■ Exercise goal
Each line of the data below from the one holding "Given: Click the round" to the one holding "Task: Click the Taxas e Frete card title", inclusive, is to be reproduced exactly; no other line belongs in the answer.

■ Supplied data
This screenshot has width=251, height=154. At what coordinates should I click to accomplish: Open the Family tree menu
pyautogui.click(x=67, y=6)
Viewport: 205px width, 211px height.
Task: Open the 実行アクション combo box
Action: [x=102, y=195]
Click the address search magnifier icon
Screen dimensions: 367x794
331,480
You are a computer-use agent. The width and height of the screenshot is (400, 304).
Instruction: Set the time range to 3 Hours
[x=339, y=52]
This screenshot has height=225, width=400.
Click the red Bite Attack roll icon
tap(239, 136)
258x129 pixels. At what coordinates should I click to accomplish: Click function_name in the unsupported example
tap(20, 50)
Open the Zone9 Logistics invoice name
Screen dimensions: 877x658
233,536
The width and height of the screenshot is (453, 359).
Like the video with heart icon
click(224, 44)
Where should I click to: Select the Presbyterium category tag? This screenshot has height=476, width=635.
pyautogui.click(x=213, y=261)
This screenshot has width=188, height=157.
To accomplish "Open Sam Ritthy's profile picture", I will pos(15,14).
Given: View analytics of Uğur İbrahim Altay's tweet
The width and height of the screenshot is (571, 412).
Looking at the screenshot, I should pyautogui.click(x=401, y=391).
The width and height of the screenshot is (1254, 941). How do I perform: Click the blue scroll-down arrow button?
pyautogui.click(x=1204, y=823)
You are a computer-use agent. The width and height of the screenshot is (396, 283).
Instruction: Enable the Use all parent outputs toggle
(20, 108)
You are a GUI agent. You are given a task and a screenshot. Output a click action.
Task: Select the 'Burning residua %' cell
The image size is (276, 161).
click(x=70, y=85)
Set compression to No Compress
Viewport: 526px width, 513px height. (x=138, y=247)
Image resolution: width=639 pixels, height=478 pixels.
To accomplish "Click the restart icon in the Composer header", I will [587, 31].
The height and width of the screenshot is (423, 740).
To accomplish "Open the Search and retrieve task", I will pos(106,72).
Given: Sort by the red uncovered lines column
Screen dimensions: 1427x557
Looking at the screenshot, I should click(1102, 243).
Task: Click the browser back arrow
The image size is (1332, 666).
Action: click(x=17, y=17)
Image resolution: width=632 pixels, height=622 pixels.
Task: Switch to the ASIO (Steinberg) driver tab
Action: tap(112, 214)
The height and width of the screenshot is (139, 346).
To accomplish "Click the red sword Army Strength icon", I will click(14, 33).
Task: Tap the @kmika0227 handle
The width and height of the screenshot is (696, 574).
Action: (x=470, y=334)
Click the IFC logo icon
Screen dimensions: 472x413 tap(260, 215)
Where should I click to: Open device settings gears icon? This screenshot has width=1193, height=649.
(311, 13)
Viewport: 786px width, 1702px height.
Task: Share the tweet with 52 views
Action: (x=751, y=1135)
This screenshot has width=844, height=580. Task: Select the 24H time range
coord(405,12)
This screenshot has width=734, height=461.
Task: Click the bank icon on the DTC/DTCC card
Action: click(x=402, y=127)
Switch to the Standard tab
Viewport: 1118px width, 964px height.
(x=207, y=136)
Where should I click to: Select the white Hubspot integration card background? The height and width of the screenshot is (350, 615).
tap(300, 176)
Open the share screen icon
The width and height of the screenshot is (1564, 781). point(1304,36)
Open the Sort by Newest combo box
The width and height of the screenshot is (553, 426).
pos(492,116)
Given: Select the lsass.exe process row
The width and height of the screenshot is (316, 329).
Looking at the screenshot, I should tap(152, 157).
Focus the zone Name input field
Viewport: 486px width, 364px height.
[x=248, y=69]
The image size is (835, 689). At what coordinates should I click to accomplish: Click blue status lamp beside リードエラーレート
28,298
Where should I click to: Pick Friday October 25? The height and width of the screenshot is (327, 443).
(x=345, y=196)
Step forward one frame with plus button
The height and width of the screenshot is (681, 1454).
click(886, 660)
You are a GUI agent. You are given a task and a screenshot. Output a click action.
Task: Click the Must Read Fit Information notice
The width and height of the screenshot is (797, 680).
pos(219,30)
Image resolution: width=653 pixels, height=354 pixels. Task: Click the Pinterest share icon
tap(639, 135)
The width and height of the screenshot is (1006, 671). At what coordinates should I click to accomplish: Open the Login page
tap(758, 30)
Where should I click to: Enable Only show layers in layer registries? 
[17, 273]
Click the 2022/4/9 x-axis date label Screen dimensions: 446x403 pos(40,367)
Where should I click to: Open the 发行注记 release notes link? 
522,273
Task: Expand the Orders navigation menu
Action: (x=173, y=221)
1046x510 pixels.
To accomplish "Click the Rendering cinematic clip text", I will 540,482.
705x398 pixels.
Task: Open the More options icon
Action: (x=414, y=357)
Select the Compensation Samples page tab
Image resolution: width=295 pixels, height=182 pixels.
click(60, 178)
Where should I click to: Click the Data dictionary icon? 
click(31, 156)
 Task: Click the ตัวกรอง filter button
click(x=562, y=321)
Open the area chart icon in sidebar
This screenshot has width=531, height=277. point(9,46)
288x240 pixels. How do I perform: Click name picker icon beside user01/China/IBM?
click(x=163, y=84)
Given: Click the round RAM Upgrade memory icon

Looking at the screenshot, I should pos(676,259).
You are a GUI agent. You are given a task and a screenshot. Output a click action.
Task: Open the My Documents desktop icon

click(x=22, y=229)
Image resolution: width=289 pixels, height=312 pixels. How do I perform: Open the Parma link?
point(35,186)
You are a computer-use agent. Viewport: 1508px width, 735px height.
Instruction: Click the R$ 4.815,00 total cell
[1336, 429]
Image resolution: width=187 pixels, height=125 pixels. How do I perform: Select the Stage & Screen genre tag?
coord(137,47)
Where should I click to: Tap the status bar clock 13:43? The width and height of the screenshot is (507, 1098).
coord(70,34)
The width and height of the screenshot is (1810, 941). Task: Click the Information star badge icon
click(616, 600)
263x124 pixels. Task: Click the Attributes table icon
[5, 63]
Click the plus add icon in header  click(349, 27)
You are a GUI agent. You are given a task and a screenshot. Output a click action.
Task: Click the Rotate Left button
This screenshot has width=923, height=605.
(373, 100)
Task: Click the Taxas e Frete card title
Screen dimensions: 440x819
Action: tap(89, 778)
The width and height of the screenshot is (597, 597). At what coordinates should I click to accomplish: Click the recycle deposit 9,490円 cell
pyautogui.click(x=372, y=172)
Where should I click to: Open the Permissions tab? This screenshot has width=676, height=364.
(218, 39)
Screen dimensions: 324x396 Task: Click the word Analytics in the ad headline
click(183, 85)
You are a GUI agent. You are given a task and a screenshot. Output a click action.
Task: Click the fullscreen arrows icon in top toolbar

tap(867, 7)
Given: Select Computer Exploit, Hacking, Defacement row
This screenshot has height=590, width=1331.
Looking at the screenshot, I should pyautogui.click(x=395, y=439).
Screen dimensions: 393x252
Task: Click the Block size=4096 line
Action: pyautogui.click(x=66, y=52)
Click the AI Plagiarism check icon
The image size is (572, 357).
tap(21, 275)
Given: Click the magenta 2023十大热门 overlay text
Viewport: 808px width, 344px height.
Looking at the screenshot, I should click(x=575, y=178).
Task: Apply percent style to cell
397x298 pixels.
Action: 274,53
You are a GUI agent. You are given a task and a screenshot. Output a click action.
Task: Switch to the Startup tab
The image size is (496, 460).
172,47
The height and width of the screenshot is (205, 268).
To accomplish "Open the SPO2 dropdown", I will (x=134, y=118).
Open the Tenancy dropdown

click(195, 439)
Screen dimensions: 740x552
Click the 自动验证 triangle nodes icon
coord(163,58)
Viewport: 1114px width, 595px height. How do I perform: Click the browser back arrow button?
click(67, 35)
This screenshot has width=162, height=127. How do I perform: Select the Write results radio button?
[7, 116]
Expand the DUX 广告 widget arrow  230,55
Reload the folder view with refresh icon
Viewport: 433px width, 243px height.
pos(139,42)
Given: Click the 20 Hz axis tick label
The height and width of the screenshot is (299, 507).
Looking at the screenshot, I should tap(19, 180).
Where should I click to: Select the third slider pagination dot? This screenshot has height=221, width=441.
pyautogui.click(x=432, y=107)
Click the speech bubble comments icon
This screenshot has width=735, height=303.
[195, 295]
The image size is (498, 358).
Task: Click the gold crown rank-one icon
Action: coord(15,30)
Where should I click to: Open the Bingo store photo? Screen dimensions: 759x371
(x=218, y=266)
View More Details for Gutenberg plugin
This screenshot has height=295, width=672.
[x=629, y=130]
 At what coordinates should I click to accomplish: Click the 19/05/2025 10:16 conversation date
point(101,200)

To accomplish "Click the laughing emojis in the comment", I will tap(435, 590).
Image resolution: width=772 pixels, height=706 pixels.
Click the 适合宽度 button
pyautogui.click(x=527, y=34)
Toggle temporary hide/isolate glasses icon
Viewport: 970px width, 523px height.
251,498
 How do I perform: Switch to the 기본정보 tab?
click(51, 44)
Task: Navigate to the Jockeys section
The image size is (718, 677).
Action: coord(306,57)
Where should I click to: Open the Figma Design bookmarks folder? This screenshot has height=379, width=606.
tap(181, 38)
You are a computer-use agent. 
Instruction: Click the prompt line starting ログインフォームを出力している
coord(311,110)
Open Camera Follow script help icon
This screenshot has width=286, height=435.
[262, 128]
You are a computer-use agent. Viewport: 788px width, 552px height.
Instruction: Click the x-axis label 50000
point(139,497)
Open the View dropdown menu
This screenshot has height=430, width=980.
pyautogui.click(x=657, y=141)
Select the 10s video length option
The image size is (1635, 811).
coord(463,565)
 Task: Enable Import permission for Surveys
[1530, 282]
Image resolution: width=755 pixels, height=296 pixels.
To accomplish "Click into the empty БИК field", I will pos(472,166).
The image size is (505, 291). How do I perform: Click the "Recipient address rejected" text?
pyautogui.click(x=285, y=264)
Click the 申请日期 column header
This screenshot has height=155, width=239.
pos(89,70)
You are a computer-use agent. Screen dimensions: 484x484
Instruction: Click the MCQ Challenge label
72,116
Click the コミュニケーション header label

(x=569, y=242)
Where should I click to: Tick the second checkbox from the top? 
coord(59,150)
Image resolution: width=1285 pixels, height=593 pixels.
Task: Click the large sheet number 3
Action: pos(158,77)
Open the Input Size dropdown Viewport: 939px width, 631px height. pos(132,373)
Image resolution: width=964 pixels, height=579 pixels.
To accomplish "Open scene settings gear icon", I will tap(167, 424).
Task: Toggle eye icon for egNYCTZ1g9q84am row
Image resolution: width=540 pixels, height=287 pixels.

■ Answer space
Given: Click the round RAM Upgrade memory icon

Looking at the screenshot, I should pos(676,259).
You are a GUI agent. You are given a task and a screenshot. Output a click action.
Task: Open the My Documents desktop icon

click(x=22, y=229)
Image resolution: width=289 pixels, height=312 pixels. How do I perform: Open the Parma link?
point(35,186)
You are a computer-use agent. Viewport: 1508px width, 735px height.
Instruction: Click the R$ 4.815,00 total cell
[1336, 429]
Image resolution: width=187 pixels, height=125 pixels. How do I perform: Select the Stage & Screen genre tag?
coord(137,47)
Where should I click to: Tap the status bar clock 13:43? The width and height of the screenshot is (507, 1098).
coord(70,34)
The width and height of the screenshot is (1810, 941). Task: Click the Information star badge icon
click(616, 600)
263x124 pixels. Task: Click the Attributes table icon
[5, 63]
Click the plus add icon in header  click(349, 27)
You are a GUI agent. You are given a task and a screenshot. Output a click action.
Task: Click the Rotate Left button
This screenshot has width=923, height=605.
(373, 100)
Task: Click the Taxas e Frete card title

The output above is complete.